In 2015, he was a candidate for the leadership of the Liberal Democrats. He lists his recreations as walking and football.

Meet the East election debate panel

The panellists for the BBC East election debate are (left to right):

Norman Lamb (Liberal Democrat), Martin Schmierer (Green Party), the BBC's Stewart White, Brandon Lewis (Conservative), Patrick O'Flynn (UK Independence Party) and Clive Lewis (Labour).

BBC East general election debate panel
BBC

A time for 'proper answers'

Andrew Sinclair

BBC Look East political correspondent

One of the characteristics of this election campaign has been the amount of control exercised by the various party headquarters.

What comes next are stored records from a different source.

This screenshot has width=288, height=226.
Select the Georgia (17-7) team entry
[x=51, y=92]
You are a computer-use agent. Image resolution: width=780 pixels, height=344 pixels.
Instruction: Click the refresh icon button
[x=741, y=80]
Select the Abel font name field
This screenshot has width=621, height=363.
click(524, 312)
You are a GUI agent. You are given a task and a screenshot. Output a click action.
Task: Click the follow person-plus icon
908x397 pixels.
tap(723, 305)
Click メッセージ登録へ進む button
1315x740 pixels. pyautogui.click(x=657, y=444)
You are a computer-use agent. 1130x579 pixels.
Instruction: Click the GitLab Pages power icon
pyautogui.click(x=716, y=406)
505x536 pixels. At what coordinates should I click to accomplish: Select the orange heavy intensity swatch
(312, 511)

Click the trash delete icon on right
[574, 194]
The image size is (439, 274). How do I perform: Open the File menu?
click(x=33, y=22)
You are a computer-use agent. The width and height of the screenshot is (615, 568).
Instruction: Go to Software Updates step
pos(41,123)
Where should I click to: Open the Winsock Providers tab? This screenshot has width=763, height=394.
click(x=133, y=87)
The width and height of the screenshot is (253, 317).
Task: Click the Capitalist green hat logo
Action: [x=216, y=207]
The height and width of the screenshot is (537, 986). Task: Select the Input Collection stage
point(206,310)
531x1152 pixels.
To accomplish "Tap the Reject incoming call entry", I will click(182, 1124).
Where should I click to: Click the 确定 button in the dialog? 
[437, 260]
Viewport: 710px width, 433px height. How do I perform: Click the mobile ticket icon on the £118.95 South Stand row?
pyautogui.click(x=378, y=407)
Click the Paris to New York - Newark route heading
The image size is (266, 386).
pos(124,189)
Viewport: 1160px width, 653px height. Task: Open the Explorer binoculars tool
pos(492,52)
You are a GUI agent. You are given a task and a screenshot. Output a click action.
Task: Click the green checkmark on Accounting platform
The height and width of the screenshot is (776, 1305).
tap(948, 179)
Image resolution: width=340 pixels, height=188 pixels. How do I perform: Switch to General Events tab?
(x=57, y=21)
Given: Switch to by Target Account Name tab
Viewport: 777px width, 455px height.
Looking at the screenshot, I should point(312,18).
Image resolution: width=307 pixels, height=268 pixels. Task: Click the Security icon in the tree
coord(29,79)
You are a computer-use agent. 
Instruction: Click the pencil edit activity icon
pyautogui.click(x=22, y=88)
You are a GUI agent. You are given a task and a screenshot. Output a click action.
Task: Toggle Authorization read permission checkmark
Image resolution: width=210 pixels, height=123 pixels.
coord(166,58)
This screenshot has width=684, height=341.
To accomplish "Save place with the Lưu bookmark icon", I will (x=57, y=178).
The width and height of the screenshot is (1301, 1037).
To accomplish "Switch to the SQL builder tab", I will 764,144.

Media appearances have been restricted, candidates are told what lines to take on the main issues of the day and when a big name visits - very few voters actually get to meet them in order to minimise the chance of an embarrassing encounter.

Television debates are one of the few opportunities still available for members of the public to ask senior politicians about issues which matter to them - not the party spin doctors. With a large audience watching on TV and commenting across social media, those in the hot seat know that they'll have to give proper answers.

So what questions can we expect tonight?

We're told that Brexit is the big issue in this election, but what aspects of it will concern our audience? What about the other big issues like the NHS and school funding?

And will the politicians be able to say anything to win over voters with just over a week to go?

BBC East election debate: Good evening

Get involved using #BBCEastDebate

BBC East election debate panel
BBC

Welcome to tonight's BBC East live page special, reporting on the issues and discussion from the television election debate to be broadcast on BBC One in the East region at 22:45.

Local politicians gathered at the KingsGate Conference Centre in Peterborough to answer audience questions ahead of what is arguably the most important election for generations.